┏━━

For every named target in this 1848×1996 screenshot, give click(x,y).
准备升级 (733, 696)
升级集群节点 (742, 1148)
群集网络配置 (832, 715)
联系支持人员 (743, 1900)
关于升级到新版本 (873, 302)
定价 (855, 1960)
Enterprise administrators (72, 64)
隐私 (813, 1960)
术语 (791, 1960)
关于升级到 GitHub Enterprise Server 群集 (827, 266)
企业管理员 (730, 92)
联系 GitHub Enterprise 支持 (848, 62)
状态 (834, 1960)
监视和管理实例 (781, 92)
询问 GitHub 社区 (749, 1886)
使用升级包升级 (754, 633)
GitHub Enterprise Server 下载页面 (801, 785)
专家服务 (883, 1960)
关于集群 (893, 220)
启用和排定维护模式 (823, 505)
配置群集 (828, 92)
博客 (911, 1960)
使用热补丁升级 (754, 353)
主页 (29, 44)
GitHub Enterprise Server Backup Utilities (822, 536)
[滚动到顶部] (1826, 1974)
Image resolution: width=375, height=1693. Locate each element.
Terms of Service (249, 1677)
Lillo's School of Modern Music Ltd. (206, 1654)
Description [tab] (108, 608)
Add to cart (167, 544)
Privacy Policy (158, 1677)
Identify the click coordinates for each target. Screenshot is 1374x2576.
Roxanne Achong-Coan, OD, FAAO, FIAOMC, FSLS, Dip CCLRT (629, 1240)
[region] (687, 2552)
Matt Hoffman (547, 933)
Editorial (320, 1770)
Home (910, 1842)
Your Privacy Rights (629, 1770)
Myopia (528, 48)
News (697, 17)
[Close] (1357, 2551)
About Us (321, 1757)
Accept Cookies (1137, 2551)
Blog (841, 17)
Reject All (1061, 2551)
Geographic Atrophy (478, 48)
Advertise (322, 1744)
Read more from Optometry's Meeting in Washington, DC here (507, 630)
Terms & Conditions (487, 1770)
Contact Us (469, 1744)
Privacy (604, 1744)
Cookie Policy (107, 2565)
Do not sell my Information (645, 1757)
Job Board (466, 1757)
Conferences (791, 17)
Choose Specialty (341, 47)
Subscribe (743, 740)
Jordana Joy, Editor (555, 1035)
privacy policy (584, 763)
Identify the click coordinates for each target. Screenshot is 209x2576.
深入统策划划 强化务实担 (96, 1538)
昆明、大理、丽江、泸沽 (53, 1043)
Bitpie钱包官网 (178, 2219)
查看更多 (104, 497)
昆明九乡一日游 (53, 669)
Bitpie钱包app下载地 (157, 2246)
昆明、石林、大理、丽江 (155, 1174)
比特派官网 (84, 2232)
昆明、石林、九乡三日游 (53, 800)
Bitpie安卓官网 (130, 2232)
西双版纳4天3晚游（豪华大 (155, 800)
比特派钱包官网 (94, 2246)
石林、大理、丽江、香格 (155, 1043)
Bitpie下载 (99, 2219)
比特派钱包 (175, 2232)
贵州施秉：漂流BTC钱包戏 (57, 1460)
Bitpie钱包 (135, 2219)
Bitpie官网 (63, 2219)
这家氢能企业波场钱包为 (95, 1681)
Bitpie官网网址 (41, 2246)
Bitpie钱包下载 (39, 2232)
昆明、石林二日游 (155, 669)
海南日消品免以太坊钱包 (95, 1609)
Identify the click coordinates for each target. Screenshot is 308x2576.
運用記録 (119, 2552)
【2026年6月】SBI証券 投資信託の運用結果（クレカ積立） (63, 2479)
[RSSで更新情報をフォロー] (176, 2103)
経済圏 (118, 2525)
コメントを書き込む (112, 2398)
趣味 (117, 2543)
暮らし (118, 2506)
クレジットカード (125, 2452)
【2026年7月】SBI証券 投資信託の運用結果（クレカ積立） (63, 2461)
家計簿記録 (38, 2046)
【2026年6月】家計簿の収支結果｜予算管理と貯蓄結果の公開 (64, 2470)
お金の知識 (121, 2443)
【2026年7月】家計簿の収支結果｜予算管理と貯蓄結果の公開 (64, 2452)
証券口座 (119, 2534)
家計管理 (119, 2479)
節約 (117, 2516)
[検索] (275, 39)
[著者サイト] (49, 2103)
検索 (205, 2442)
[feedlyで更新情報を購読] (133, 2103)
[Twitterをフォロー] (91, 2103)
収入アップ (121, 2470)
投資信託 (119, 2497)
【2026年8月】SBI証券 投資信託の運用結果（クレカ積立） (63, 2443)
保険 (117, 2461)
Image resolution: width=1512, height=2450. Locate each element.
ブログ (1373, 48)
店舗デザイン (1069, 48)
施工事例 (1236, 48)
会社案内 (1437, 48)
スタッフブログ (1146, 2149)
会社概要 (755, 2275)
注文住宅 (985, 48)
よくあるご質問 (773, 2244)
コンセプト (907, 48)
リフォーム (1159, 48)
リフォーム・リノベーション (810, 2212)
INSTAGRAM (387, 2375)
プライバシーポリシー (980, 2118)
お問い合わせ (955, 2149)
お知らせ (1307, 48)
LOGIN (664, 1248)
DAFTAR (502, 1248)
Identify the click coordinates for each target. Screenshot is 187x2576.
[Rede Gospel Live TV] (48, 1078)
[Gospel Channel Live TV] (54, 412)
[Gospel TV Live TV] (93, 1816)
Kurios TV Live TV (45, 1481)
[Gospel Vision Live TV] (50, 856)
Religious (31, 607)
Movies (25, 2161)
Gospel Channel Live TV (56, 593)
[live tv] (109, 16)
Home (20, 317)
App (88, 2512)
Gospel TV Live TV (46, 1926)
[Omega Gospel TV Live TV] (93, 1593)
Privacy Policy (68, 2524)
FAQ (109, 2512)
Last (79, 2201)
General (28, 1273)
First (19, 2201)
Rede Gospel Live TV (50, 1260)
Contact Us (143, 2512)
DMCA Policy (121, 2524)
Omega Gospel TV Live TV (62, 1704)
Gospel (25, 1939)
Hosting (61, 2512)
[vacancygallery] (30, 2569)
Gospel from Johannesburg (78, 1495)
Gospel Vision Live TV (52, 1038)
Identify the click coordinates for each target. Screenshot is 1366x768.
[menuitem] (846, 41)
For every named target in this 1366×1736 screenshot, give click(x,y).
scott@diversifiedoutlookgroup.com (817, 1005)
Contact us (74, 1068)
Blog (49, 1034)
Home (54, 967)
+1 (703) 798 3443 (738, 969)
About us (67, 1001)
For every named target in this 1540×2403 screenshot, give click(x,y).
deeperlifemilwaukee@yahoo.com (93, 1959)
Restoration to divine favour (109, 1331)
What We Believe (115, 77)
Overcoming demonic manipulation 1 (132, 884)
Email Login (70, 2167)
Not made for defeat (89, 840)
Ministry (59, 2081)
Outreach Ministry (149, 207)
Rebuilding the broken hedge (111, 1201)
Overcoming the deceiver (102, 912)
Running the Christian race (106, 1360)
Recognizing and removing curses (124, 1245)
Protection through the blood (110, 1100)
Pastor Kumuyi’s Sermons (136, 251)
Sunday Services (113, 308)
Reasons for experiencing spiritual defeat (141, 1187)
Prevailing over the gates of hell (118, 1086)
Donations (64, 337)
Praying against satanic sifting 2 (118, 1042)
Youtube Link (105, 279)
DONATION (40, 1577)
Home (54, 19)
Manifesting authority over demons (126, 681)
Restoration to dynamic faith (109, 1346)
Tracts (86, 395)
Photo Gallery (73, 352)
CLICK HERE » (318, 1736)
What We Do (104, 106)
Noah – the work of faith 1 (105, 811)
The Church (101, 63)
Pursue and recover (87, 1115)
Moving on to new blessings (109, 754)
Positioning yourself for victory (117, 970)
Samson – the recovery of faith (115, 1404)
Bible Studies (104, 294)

┗━━

WHAT TO DO = An exact copy of the lines above, from the one containing "[検索] (275, 39)" through the one containing "scott@diversifiedoutlookgroup.com (817, 1005)", is the whole of the answer.

SOLUTION FOR THIS EXERCISE =
[検索] (275, 39)
[著者サイト] (49, 2103)
検索 (205, 2442)
[feedlyで更新情報を購読] (133, 2103)
[Twitterをフォロー] (91, 2103)
収入アップ (121, 2470)
投資信託 (119, 2497)
【2026年8月】SBI証券 投資信託の運用結果（クレカ積立） (63, 2443)
保険 (117, 2461)
Image resolution: width=1512, height=2450. Locate each element.
ブログ (1373, 48)
店舗デザイン (1069, 48)
施工事例 (1236, 48)
会社案内 (1437, 48)
スタッフブログ (1146, 2149)
会社概要 (755, 2275)
注文住宅 (985, 48)
よくあるご質問 (773, 2244)
コンセプト (907, 48)
リフォーム (1159, 48)
リフォーム・リノベーション (810, 2212)
INSTAGRAM (387, 2375)
プライバシーポリシー (980, 2118)
お問い合わせ (955, 2149)
お知らせ (1307, 48)
LOGIN (664, 1248)
DAFTAR (502, 1248)
Identify the click coordinates for each target. Screenshot is 187x2576.
[Rede Gospel Live TV] (48, 1078)
[Gospel Channel Live TV] (54, 412)
[Gospel TV Live TV] (93, 1816)
Kurios TV Live TV (45, 1481)
[Gospel Vision Live TV] (50, 856)
Religious (31, 607)
Movies (25, 2161)
Gospel Channel Live TV (56, 593)
[live tv] (109, 16)
Home (20, 317)
App (88, 2512)
Gospel TV Live TV (46, 1926)
[Omega Gospel TV Live TV] (93, 1593)
Privacy Policy (68, 2524)
FAQ (109, 2512)
Last (79, 2201)
General (28, 1273)
First (19, 2201)
Rede Gospel Live TV (50, 1260)
Contact Us (143, 2512)
DMCA Policy (121, 2524)
Omega Gospel TV Live TV (62, 1704)
Gospel (25, 1939)
Hosting (61, 2512)
[vacancygallery] (30, 2569)
Gospel from Johannesburg (78, 1495)
Gospel Vision Live TV (52, 1038)
Identify the click coordinates for each target. Screenshot is 1366x768.
[menuitem] (846, 41)
For every named target in this 1366×1736 screenshot, give click(x,y).
scott@diversifiedoutlookgroup.com (817, 1005)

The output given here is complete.